West Coast Main Line bombshell as Government bars Virgin from re-applying

The Stagecoach and Virgin Trains bid has been disqualified from re-applying for the West Coast Main Line franchise
The Stagecoach and Virgin Trains bid has been disqualified from re-applying for the West Coast Main Line franchise

The future of services on the West Coast Main Line has hit the buffers as the Government made a shock announcement that Virgin Trains' bid for the franchise due to be decided in June has been thrown out.

The company which has run its Pendolino trains on the tracks through Lancashire since March 1997 has said it is shocked by the decision which the Department for Transport says is linked to problems with covering staff pensions under the company's current bid.

Rail expert Stephen Brookes

Rail expert Stephen Brookes

Virgin is partnered with Stagecoach and the French state-owned rail group SNCF in the application to continue running inter city trains on the line and the new HS2 services should that track be built.

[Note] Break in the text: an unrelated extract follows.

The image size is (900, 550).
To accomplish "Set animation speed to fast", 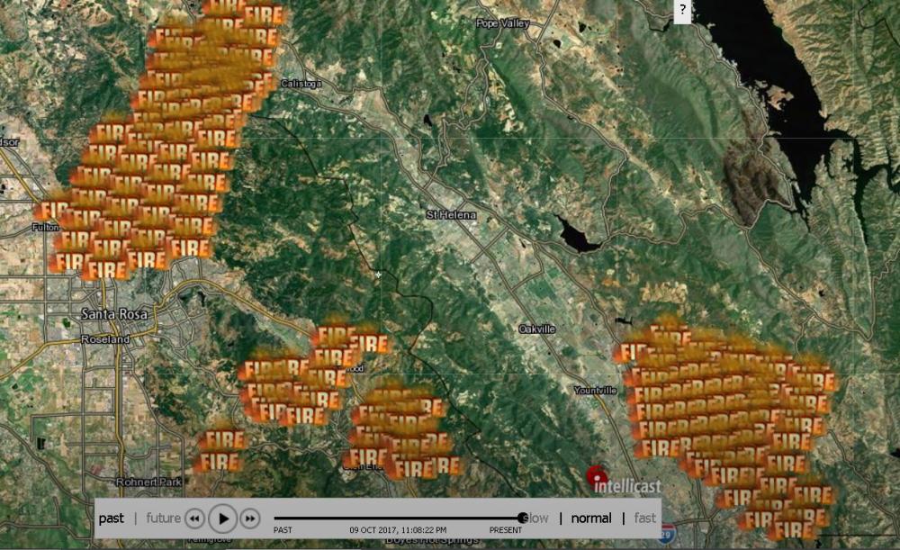I will pyautogui.click(x=644, y=518).
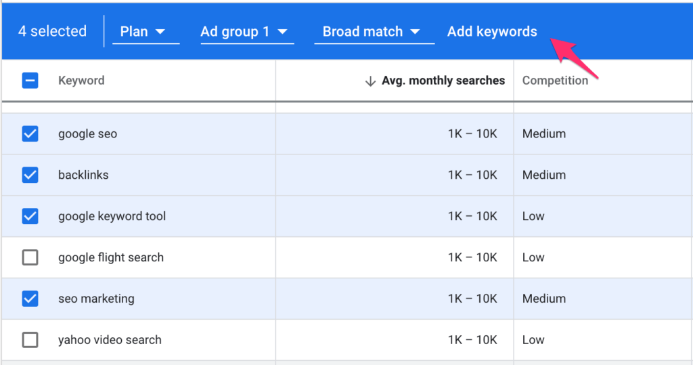
Task: Click Low competition cell for yahoo video search
Action: [533, 340]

Virgin fully supported the long running campaign to bring back a direct train link between London and Blackpool to boost the resort's connectivity and chance of attracting visitors from the south.

The DfT said that Stagecoach's bid for the West Coast Main Line and two other routes, the East Midlands line and the South Eastern line, failed to comply with the rules, particularly as regards to pensions.

Bidders for the franchises were asked to bear the full long-term funding risk on relevant sections of the Railways Pension Scheme, Stagecoach said.

It added that the Pensions Regulator is seeking additional funding because of "serious doubts" over the Government's ongoing support for the industry-wide scheme.

Stagecoach chief executive Martin Griffiths said: "We are extremely concerned at both the DfT's decision and its timing. The Department has had full knowledge of these bids for a lengthy period and we are seeking an urgent meeting to discuss our significant concerns.

"The Pensions Regulator has indicated that an additional £5 billion to £6 billion would be needed to plug the gap in train company pensions."

The rail industry proposed solution would have delivered an additional £500 million to £600 million into the scheme.

This, Mr Griffiths said, would have provided "better stability and security for members" and better value for taxpayers.

"We are shocked that the Government has rejected this for a higher-risk approach. We would urge that a full independent value-for-money review is undertaken into this issue without delay."

A Virgin Trains spokesman said: "We’re very disappointed by the DfT’s unexpected decision. We’ve led the industry for more than twenty years with our ground-breaking innovations, such as automatic delay repay, and award-winning customer service.

"We’re studying the DfT’s decision carefully to understand why they’ve taken this action and would like to reassure all our customers that they can still book and travel as normal."

The company said it had improved services for passengers from introducing tilting Pendolino trains, to a pioneering automated delay repay scheme, introducing onboard entertainment streaming services, and becoming the first franchised rail operator to offer m-Tickets for all ticket types.

Lancashire based rail sector champion for disabled travellers Stephen Brookes said the news was a total bombshell.

He said: "I am deeply disappointed by this decision the excellent customer service that we have seen from Virgin Trains may now change under a new franchise.

"It is to be hoped that common sense prevails here. But at the moment we have to be concerned about what the future is for the West Coast Main Line.

"Virgin have always from when it re-introduced direct services from Blackpool to the capital four years ago had a good relationship with this part of the world and their staff relations with customers is excellent so this announcement has to be a concern for Blackpool

"If this is indeed about funding then the worry is that quality of customer service in future will suffer. We do not need a pared down national railway service."

A DfT spokesman said: “Stagecoach is an experienced bidder and fully aware of the rules of franchise competitions. It is regrettable that they submitted non-compliant bids for all current competitions which breached established rules and, in doing so, they are responsible for their own disqualification.

“Stagecoach chose to propose significant changes to the commercial terms for the East Midlands, West Coast Partnership and South Eastern contracts, leading to bids which proposed a significantly different deal to the ones on offer.

“We have total confidence in our process. We have awarded the East Midlands franchise to Abellio after they presented a strong, compliant bid.

“Stagecoach have played an important role in our railways and we hope they will continue to do so post the conclusions of the Rail Review. However, it is entirely for Stagecoach and their bidding partners to explain why they decided to repeatedly ignore established rules by rejecting the commercial terms on offer.”